Student has no limit for helping others

Allison Ryan traveled over 8,000 miles to serve and inspire others, but it was those who she served that inspired her the most. Ryan embodied what the Gamecock community is all about, as her love for helping others had no limit when she traveled to South Africa.

Ryan, a social work junior from Greenville, came to the University of South Carolina three years ago despite having her heart set on a small campus. A tour of Preston Residential College changed her mind.

“I fell in love with Preston. Through the involvement Preston has in the Carolina community, I was able to see the opportunities and resources that were available to me on and off campus,” says Ryan.

Those opportunities allowed her to volunteer and mentor in the Midlands. She also became involved as the Homelessness Outreach and Awareness chairwoman for Y-Impact (a community service organization within Preston), former President of Carolina Homelessness Outreach, and SCORE Higher Education Conference community service chairwoman.

Like many other experiences, Ryan seized the chance to study abroad with the expectation to get out of her comfort zone. She chose to go to South Africa to gain knowledge about higher education in other countries and learn how children thrive in different environments.

“I love putting myself in situations where I’m uncomfortable and I’m the minority because I feel that’s where you’re most vulnerable. Outside of your comfort zone is where you’re pushed to the limits and learn about yourself and the world around you,” says Ryan.

In South Africa, Ryan stayed at Stellenbosch University where she and other students attended class and worked with a community development agency. The agency holds after-school programs for students and helps teachers implement new programs to strengthen community engagement, sustainability and education support.
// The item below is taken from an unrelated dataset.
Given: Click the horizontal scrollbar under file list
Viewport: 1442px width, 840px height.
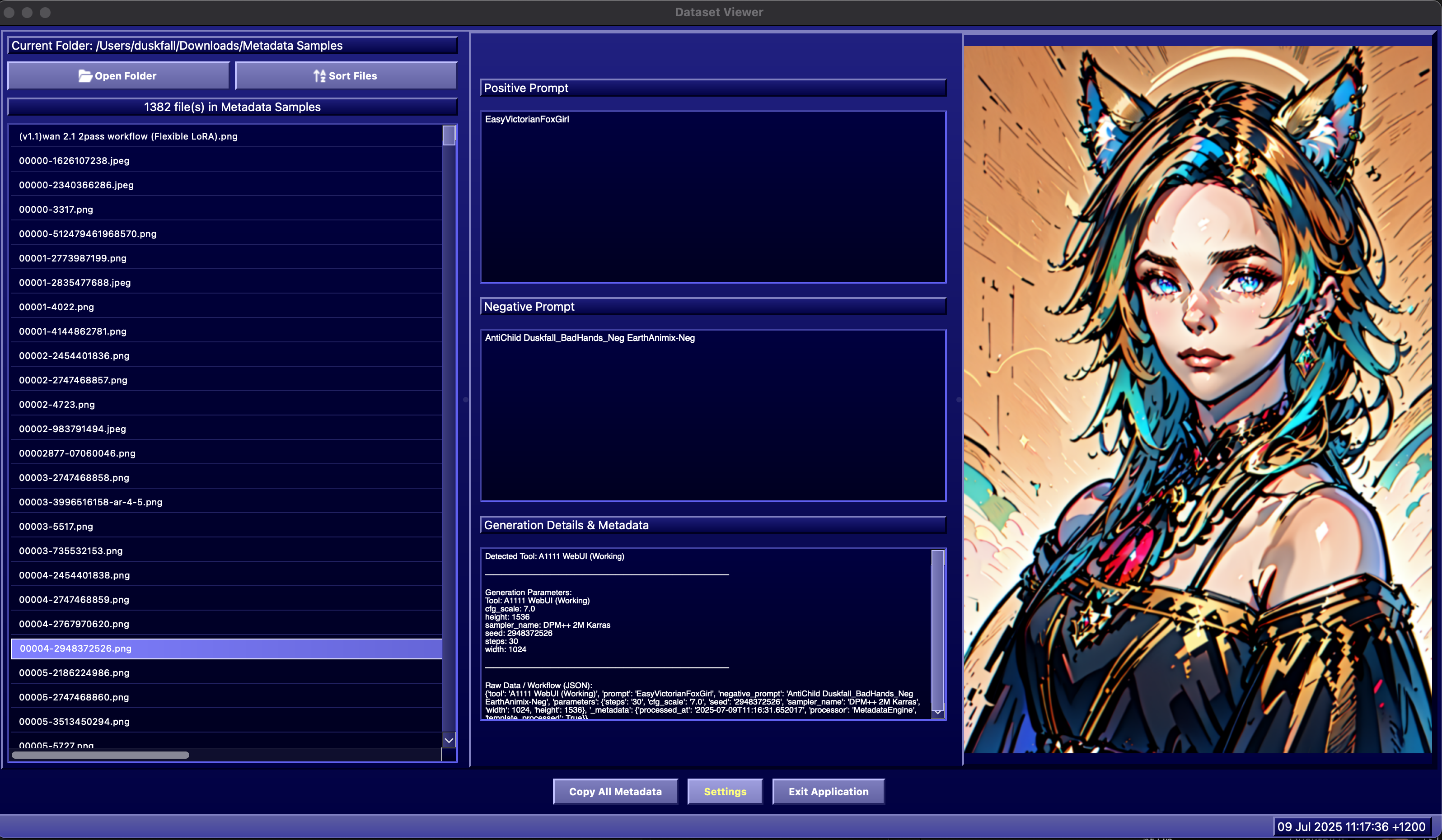Looking at the screenshot, I should coord(101,755).
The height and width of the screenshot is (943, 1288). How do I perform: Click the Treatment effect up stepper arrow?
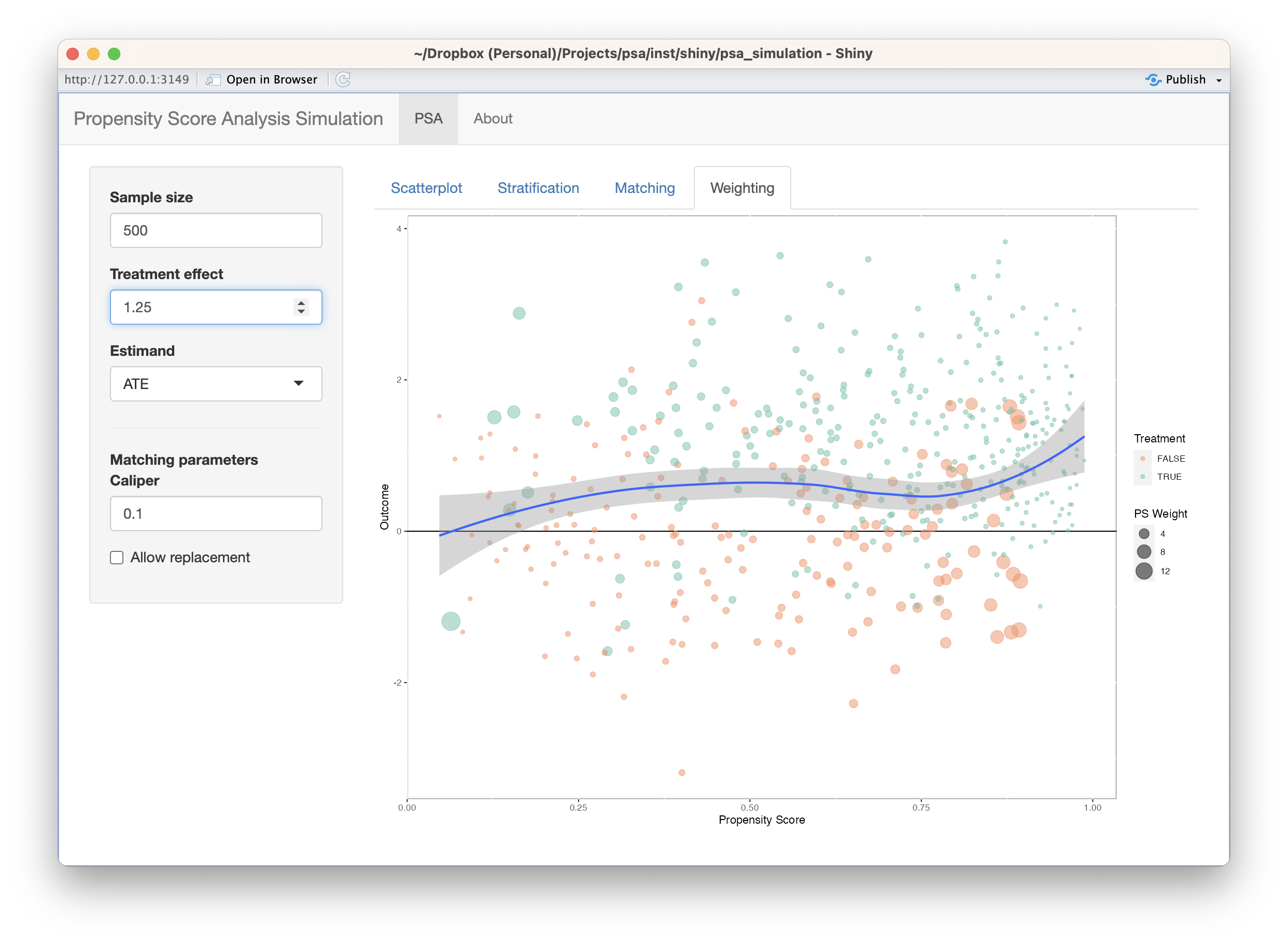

“The best part was meeting the kids we were working with and realizing how much they value education. We had them draw their dream jobs and some wanted to be ministers of finance while others wanted to be doctors. But it wasn’t because of the money, the kids wanted to continue their education so they could one day help their own communities,” says Ryan.

She says seeing the value they hold for education and service, though they physically possess very little is inspiring.

Ryan’s own love of service started at a young age in church.

“Our Sunday school class produced and transported baby food to shelters. Since the age of 5, I’ve gotten to see the needs and woes of the homeless community and how I can help them. Since then, my passion for helping others has transcended all areas of my life,” says Ryan.

Ryan believes we were put on this earth to help one another and intends to live her life in a way to leave a positive impact on as many people as possible.

She says she would go back to South Africa in a heartbeat, but while on American soil, she plans to continue making a difference in her community. After graduation, she aims to pursue her master’s degree in higher education.

“I just want to keep learning forever. I hope I can spark a love for learning in every child I encounter because being passionate about what I’m learning has changed my life forever,” says Ryan.